Scenario One: Can’t Directly Reach Target Service
Assume the following network:
- Target: Web Server (80, localhost only)
In this scenario, we have some form of command execution on Target. There is no firewall between User and Target. Our goal is to view the web server on Target from User.
This can be accomplished by executing the following on Target:
Target ----- mkfifo backpipe nc -l 5000 0<backpipe | nc localhost 80 1>backpipe
User ---- curl 10.10.1.100:5000 ... <HTTP Response from Target>
What this is doing involves some Linux magic with named pipes. To fully understand this, let’s first look at what happens without the named pipe.
Note: If you don’t really care about the “how”, feel free the skip to Scenario Two!
Without using a named pipe, our command looks like:
Target ----- nc -l 5000 | nc localhost 80
User ---- curl 10.10.1.100:5000
Target ----- <HTTP Response from Target>
Our HTTP requests successfully reaches Target‘s web server, so we’re able to execute HTTP requests. However, the output from our request is being written to stdout on Target, which isn’t directly viewable by User.
There’s a few ways to handle this issue, for example we could do something like:
Target ----- nc -l 5000 | nc localhost 80 | nc 10.10.1.5 5555
This would pipe our output on Target into another netcat connection which we would then have to setup a listener for on User.
Instead of piping our output into another netcat process, we can instead write to a named pipe which is then read out of. This provides a bi-directional flow, allowing us to reuse our one netcat connection to send data in both directions.
This gives us our original payload of:
Target ----- mkfifo backpipe nc -l 5000 0<backpipe | nc localhost 80 1>backpipe
I highly recommend doing some Googling on named pipes as there are plenty of resources that go more into detail.
Scenario Two: The Jump-Box
Assume the following network:
- Internal A: Web Server (80), FTP Server(21)
- Internal B: Web Server (80), Web Server(8000)
- Internal C: Web Server (443)
In this scenario, we want to go from our machine, User, to an internal network. We have some form of command execution on a Jump-Box that is both externally reachable by User (on the 10.10.1.0/24 network) and has access to the target internal network (192.168.1.0/24).
This ends up being very similar to Scenario One. In Scenario One, we forwarded our traffic to localhost on Target (the equivalent in this scenario is Jump-Box). The only part that changes is the destination. For example, if we want to hit the web server on port 8000 on Internal B:
Jump-Box ----- mkfifo backpipe nc -l 5000 0<backpipe | nc 192.168.1.4 8000 1>backpipe
User ---- curl 10.10.1.100:5000 ... <HTTP Response from Internal B>
In the SSH Magic post, we were able to utilize SOCKS proxies to make reaching arbitrary destinations a lot easier. Unfortunately, this is where netcat being “dumb” comes into play. It will only handle exactly what we tell it to, meaning we need to explicitly define every forward that we want.

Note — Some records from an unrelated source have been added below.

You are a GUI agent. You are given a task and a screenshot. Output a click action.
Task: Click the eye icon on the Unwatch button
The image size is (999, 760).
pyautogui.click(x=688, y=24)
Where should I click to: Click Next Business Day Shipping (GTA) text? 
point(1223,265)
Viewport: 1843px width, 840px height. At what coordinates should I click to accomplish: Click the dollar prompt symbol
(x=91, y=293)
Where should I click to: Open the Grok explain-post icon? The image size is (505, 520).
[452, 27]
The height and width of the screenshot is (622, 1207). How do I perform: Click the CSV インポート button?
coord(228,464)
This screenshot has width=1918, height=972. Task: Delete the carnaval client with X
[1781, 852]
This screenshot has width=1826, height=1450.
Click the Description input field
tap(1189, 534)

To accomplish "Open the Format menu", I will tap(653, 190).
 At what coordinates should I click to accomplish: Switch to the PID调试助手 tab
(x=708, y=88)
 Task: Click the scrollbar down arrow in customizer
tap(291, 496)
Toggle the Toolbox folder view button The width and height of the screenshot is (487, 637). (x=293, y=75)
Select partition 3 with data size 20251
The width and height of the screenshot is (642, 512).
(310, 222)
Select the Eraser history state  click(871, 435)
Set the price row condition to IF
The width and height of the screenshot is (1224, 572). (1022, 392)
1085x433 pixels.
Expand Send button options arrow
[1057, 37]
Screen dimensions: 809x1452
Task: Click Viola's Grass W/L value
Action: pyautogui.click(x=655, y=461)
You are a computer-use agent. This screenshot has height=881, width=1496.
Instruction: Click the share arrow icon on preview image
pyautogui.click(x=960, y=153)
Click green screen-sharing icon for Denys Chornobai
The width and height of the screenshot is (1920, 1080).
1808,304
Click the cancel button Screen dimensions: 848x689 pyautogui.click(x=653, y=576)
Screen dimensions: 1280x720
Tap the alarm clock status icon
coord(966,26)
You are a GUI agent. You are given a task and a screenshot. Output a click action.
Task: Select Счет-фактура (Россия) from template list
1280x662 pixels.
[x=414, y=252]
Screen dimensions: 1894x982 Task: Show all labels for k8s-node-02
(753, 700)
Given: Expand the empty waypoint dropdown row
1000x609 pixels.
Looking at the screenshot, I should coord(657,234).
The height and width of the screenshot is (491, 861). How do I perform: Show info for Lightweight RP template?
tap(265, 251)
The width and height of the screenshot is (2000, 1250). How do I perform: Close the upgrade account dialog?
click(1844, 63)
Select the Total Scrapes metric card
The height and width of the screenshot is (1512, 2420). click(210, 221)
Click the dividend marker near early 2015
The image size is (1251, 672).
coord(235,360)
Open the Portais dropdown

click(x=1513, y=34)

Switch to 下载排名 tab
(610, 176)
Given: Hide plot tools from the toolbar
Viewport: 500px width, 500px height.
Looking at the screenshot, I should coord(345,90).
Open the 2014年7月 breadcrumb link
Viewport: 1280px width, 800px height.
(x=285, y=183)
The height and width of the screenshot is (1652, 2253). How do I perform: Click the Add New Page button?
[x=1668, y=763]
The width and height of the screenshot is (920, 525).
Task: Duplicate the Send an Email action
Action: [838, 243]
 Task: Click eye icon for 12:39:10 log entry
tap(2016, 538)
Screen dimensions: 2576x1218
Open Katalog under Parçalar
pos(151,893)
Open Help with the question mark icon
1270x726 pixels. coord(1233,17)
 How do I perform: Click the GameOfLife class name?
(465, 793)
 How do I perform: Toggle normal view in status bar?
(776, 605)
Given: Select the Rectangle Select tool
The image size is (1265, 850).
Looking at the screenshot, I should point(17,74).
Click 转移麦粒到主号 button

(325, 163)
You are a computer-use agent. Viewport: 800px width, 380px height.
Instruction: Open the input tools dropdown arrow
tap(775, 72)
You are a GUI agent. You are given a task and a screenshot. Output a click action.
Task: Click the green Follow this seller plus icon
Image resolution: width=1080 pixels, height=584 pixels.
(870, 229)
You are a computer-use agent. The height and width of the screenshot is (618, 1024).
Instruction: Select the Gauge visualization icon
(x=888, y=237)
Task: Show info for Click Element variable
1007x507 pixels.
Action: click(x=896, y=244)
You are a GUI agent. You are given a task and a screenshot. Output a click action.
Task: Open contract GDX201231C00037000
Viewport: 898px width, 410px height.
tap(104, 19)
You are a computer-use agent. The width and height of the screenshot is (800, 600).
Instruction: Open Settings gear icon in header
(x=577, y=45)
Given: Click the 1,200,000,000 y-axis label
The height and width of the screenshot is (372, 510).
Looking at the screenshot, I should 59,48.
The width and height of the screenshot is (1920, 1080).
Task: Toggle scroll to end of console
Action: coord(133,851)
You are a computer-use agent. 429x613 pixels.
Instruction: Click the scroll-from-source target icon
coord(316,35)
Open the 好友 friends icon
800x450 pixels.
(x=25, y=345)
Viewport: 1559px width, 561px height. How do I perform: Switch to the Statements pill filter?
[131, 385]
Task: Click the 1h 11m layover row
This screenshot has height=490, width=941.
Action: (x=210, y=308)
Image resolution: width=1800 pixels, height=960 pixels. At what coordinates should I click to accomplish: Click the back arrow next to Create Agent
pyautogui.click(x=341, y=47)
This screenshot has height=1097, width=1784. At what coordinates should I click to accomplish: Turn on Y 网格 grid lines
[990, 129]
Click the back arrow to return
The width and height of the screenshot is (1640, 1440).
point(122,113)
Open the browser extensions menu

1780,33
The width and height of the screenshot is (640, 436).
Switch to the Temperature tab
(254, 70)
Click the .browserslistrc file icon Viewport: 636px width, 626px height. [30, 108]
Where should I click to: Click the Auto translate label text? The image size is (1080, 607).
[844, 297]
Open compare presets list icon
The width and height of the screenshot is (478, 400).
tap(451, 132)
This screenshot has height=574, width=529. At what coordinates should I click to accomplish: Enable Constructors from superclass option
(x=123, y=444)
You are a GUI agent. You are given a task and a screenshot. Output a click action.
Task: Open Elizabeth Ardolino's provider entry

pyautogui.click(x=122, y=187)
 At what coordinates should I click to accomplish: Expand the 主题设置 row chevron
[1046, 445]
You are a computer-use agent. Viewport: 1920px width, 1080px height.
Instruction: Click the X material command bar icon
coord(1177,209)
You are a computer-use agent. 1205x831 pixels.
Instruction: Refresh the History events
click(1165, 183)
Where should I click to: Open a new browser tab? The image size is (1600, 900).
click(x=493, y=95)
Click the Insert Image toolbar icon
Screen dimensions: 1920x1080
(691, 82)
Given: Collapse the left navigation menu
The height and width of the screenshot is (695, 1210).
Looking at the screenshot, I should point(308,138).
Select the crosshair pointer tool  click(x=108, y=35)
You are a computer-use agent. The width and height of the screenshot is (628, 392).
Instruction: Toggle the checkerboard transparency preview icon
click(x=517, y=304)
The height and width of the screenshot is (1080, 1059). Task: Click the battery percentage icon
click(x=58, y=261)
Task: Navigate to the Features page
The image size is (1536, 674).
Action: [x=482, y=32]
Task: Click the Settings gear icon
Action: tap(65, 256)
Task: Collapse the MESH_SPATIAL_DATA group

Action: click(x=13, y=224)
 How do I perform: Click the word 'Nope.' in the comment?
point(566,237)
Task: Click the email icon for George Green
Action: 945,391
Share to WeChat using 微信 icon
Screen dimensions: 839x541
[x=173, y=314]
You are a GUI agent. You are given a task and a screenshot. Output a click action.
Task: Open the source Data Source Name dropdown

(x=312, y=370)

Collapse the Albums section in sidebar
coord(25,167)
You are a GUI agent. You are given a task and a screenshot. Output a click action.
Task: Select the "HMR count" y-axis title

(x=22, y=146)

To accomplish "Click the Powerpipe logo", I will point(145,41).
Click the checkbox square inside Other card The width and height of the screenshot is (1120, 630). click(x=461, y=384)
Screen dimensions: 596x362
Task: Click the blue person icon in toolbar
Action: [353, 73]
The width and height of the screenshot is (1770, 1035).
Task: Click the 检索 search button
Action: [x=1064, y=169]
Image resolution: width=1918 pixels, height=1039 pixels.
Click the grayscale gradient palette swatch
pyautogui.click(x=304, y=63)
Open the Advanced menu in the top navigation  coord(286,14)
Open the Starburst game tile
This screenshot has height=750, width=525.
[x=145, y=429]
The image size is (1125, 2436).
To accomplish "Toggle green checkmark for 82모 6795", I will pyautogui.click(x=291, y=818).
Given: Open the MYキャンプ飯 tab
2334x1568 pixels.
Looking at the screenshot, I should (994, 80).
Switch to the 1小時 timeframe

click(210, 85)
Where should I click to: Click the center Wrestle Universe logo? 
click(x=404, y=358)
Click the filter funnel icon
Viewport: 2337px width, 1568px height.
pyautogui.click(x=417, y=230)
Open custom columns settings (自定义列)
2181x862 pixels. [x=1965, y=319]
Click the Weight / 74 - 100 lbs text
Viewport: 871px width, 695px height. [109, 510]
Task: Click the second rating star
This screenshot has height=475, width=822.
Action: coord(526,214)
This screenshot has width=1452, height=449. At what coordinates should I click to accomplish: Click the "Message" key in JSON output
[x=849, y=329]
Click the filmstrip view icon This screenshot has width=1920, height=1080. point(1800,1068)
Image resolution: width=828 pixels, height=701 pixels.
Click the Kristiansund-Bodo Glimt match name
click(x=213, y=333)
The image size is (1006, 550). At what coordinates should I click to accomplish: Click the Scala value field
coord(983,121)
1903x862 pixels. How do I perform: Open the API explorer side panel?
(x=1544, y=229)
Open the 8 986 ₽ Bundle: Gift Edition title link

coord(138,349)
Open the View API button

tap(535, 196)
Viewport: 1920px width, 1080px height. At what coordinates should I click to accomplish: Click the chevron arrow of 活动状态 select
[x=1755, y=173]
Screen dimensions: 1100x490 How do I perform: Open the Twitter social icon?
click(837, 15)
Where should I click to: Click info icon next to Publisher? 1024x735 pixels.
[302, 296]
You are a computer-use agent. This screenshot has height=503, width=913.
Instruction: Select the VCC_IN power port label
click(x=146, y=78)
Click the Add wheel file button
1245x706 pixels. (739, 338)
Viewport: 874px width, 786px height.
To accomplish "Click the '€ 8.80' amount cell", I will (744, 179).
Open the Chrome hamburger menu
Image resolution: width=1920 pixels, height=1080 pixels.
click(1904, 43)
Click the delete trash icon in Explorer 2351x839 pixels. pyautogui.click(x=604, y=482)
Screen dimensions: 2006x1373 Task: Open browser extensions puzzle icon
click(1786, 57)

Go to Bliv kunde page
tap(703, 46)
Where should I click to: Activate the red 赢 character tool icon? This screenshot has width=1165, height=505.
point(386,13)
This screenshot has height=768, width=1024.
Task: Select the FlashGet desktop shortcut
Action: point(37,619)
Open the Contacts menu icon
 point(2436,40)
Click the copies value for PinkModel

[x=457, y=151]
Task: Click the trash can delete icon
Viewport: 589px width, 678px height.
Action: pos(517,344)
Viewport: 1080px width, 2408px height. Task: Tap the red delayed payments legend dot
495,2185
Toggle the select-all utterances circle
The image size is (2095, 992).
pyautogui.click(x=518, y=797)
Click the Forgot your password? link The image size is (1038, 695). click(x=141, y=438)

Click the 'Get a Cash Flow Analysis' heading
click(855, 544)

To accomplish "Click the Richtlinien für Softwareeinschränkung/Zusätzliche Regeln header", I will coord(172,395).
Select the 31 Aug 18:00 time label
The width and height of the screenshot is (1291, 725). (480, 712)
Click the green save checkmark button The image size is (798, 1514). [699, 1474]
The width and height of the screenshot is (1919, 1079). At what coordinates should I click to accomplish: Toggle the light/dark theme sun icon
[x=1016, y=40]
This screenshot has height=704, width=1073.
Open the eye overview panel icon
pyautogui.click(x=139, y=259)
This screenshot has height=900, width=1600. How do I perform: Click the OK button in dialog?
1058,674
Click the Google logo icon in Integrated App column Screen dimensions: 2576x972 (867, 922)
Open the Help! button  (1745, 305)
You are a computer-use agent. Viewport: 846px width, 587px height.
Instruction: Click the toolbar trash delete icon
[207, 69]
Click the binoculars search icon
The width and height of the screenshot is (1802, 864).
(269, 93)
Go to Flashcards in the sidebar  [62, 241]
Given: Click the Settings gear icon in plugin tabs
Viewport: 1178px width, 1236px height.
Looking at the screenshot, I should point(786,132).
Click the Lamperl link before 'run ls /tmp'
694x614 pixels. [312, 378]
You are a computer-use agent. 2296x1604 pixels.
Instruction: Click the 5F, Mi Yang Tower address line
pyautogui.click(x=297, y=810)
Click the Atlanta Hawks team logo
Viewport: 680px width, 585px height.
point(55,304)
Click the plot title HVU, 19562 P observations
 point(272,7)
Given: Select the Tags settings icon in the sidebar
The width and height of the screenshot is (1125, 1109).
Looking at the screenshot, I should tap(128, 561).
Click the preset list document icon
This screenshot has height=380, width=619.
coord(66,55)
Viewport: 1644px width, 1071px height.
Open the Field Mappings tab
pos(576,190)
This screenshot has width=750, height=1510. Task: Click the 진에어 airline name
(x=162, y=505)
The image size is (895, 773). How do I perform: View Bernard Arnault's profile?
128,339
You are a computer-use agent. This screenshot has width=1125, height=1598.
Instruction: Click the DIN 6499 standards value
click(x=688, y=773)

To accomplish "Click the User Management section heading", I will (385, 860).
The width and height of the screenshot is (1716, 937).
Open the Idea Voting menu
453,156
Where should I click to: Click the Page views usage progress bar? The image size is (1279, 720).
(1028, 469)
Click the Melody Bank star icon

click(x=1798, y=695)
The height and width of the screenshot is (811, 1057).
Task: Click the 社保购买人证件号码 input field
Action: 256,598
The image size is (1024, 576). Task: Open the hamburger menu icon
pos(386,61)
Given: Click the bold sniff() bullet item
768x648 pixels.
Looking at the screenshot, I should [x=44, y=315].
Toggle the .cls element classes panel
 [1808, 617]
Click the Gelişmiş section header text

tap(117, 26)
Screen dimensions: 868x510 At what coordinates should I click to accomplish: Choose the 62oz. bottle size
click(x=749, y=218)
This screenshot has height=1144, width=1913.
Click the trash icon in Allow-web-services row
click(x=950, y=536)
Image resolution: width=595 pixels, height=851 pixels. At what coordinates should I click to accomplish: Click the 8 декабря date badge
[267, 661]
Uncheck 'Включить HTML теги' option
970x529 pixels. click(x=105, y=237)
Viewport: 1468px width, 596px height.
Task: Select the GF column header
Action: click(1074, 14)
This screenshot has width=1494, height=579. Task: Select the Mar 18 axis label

Scenario Three: The CTF, Putting It All Together
Assume the following network:
- Internal A: Web Server (80), FTP Server(21)
- Internal B: Web Server (80), Pwn Challenge (5000)
- Internal C: Pwn Challenge (6000)
In this scenario, we want User to be able to reach boxes in the internal CTF network (192.168.1.0/24). We have some form of command execution on Jump-Box and Attendee. The 10.10.1.0/24 network is directly accessible from the internet.
Let’s say User wants to start hacking away at the pwn challenge on Internal C on port 6000. We can already see that it will be a bit more challenging as our traffic needs to go from User <-> Jump-Box <-> Attendee <-> Internal C. To accomplish this, we need two separate netcat relays:
Attendee ----- mkfifo backpipe nc -l 5000 0<backpipe | nc 192.168.1.5 6000 1>backpipe
Jump-Box ----- mkfifo backpipe nc -l 5000 0<backpipe | nc 192.168.1.200 5000 1>backpipe
User ----- nc 10.10.1.100 5000 ... <Response from Internal C>
This should look similar to Scenario Two, just with another netcat relay added in.
Attendee will just need to update the second half of their command to be the proper target and port if User wants to hit any other challenges.